Nadat het rapport verschenen is, zijn er verschillende andere reacties verschenen. Een heel recente is die van de commissie-Van Dijkhuizen. Ik krijg daarop graag een reactie van de commissie. Wat vindt zij van de aanbevelingen die daarin gedaan zijn? Laat ik er een punt uitpakken dat vaak ter discussie staat en in het rapport volgens mij min of meer benoemd wordt. Wat is het oordeel van de commissie over het 100% aflossen van een hypotheek? Welke nuance zit daarin? Of moet daarin de realiteit zitten dat 100% aflossen er heel erg voor zorgt dat mensen niet kunnen kopen, terwijl zij best een goed inkomen en een goed perspectief hebben?

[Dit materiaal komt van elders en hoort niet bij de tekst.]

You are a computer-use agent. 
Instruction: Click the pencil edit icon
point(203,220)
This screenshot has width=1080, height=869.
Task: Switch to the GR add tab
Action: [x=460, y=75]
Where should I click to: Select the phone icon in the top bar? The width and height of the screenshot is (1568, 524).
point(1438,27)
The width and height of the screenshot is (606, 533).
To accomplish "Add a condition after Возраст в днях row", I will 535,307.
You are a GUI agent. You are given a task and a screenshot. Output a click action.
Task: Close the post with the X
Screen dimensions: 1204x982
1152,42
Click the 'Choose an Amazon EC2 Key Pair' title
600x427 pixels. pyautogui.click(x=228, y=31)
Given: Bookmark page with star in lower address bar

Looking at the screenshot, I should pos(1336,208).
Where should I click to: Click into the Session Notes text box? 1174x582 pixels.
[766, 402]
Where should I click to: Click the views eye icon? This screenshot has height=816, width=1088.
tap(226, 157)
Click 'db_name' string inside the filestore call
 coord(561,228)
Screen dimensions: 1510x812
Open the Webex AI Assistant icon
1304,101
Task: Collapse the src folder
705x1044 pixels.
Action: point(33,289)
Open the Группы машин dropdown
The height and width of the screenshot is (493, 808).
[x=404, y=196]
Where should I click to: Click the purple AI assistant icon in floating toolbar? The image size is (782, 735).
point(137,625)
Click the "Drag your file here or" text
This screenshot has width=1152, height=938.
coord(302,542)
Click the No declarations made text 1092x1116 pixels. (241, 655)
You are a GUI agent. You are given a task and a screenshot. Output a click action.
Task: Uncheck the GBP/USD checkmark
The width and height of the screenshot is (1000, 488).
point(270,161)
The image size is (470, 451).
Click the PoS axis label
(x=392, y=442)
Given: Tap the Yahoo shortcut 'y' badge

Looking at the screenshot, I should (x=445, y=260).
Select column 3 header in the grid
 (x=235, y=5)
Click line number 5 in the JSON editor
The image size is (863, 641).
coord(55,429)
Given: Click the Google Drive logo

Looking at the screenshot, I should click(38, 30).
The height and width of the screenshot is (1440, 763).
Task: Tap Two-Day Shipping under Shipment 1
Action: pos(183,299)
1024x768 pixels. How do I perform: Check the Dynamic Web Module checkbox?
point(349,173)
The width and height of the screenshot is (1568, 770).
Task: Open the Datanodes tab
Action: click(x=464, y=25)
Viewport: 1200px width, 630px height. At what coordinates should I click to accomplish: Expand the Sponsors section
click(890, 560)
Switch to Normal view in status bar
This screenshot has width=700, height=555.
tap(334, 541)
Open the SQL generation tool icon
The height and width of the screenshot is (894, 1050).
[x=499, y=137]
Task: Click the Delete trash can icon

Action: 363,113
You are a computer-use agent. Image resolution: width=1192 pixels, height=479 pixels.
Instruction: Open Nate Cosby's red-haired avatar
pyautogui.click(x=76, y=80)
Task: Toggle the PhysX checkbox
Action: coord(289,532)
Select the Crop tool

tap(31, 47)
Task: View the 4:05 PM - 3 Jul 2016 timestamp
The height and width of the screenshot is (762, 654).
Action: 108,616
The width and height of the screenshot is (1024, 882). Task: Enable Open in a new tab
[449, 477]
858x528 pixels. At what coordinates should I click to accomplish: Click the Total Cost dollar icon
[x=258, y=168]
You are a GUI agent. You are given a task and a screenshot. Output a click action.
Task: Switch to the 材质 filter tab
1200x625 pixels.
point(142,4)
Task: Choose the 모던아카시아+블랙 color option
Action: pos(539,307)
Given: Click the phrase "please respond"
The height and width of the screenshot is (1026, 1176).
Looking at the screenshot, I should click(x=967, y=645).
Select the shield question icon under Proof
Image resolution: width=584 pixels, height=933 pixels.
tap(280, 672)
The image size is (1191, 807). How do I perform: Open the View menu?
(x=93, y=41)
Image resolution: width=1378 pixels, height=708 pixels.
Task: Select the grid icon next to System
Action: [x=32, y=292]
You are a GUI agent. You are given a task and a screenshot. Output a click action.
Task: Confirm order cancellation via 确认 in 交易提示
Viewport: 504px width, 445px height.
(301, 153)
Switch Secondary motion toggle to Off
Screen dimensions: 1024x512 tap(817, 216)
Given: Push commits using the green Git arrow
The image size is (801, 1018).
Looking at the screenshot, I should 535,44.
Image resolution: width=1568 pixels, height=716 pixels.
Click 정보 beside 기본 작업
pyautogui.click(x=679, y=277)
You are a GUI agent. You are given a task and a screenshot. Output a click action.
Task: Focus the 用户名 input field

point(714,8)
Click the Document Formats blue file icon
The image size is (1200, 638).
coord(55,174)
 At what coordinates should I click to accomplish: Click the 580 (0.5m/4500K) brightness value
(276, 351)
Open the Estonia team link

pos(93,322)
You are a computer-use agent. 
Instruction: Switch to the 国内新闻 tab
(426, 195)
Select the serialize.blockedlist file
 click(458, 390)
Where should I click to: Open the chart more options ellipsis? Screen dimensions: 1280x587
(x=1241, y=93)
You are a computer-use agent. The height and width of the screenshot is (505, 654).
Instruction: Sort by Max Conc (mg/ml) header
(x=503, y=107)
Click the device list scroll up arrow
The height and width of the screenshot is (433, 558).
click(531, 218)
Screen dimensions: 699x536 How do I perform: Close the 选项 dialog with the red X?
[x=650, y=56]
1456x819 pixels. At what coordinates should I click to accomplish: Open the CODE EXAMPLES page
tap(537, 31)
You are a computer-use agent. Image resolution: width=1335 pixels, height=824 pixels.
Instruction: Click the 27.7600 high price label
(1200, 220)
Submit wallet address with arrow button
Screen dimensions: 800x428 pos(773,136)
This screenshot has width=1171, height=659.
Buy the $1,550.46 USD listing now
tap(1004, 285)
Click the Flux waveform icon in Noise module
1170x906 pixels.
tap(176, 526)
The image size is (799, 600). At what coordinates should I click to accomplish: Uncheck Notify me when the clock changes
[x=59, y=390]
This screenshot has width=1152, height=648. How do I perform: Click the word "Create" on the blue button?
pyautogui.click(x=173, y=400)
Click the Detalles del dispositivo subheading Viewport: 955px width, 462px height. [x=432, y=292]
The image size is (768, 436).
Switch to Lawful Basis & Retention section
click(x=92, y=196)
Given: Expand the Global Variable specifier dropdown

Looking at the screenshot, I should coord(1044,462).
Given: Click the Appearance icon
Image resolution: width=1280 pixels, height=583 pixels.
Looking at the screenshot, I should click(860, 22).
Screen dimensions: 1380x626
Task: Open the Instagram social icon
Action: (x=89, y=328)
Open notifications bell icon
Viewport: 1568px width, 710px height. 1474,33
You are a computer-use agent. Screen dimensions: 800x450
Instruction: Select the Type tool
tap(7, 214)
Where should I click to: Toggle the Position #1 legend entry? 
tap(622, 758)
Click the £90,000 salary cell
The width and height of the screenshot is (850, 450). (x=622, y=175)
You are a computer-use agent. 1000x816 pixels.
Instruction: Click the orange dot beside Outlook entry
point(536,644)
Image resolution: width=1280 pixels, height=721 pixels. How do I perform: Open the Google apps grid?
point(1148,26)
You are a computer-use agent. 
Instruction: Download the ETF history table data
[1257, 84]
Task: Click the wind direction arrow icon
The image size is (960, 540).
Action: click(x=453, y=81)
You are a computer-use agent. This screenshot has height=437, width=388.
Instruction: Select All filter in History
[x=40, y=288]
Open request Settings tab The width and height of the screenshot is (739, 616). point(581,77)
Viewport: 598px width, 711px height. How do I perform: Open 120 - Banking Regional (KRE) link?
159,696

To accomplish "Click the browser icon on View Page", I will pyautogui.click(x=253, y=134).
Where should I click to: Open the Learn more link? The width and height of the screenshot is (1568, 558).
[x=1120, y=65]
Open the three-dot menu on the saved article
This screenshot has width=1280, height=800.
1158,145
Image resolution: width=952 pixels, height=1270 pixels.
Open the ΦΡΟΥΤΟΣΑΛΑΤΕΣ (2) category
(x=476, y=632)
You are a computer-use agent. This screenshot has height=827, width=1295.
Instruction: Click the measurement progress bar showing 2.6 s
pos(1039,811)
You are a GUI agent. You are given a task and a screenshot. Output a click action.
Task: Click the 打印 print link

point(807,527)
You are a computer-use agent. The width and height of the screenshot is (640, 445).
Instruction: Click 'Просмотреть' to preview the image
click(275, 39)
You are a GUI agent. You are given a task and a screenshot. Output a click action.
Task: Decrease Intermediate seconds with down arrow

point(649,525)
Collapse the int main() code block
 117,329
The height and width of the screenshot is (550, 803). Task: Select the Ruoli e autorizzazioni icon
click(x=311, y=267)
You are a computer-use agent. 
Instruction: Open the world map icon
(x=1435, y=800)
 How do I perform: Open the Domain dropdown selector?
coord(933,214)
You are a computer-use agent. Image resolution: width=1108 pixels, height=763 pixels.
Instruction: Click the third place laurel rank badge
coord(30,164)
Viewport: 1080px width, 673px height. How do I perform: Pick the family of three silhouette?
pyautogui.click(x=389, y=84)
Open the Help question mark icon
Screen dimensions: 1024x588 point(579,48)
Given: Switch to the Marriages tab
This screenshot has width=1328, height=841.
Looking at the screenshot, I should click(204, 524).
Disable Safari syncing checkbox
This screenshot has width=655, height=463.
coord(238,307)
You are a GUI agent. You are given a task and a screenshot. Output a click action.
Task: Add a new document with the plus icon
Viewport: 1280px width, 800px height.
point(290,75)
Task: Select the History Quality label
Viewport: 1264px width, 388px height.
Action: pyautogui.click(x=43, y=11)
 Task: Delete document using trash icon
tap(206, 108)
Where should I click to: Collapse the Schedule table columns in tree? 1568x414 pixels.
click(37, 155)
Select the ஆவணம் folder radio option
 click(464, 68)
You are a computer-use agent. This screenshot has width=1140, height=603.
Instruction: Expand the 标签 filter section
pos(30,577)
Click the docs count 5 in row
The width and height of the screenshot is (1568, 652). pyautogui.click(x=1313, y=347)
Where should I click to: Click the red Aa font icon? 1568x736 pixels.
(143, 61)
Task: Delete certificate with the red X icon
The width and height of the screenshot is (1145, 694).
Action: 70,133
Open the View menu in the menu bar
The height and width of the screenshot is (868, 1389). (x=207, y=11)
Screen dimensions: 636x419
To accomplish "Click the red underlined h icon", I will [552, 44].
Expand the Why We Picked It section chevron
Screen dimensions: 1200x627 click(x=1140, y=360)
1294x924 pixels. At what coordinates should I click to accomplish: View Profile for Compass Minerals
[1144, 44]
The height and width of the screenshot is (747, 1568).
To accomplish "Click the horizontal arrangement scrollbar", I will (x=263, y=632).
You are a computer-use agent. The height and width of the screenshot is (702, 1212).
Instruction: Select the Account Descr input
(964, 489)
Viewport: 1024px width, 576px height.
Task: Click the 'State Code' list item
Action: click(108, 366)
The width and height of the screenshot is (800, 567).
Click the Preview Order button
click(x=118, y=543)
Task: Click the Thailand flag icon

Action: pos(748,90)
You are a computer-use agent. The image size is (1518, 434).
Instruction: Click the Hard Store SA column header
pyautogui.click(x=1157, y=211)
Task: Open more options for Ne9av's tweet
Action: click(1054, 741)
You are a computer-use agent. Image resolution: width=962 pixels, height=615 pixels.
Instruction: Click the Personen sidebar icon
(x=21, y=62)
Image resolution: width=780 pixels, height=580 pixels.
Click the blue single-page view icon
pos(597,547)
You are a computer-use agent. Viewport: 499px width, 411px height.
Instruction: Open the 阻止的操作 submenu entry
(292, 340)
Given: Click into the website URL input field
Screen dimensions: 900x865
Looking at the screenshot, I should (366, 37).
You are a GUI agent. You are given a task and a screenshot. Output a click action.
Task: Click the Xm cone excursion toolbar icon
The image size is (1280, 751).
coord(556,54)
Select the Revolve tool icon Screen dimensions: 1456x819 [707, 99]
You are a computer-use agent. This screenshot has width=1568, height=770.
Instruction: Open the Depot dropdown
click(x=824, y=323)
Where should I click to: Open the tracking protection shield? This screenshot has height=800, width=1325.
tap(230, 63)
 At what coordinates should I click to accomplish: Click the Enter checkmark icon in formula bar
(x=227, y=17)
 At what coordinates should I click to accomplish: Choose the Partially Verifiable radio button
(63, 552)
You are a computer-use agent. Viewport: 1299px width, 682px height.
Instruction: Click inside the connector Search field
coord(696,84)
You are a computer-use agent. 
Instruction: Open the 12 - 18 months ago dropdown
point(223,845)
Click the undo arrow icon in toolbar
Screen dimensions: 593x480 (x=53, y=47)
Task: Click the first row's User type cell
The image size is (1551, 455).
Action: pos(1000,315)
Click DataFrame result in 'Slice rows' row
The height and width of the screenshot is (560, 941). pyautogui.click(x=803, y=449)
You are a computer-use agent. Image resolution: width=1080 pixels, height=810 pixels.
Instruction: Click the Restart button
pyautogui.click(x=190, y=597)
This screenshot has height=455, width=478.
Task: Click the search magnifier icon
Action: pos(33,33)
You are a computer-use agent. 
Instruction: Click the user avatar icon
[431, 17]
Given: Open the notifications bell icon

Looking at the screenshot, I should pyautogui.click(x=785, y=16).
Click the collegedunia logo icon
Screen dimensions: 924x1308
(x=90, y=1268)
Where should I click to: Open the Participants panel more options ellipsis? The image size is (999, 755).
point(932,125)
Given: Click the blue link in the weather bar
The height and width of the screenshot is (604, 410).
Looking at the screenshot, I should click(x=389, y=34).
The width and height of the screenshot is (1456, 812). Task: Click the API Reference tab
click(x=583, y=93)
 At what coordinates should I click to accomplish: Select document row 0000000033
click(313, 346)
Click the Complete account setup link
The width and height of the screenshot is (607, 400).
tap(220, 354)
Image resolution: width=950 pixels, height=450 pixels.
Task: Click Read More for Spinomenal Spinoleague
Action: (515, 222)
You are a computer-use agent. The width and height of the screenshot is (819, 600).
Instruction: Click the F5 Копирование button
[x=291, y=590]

Als ik het rapport scan en doorlees, stel ik mijzelf de vraag wat nou eigenlijk het probleem is geweest de afgelopen jaren. Ik vertaal dat zo dat er de afgelopen jaren op de huizenmarkt door eenieder die verantwoordelijk is, zowel de koper als de financiële verstrekkers van hypotheken als de overheid, is aangejaagd, terwijl er misschien geremd had moeten worden.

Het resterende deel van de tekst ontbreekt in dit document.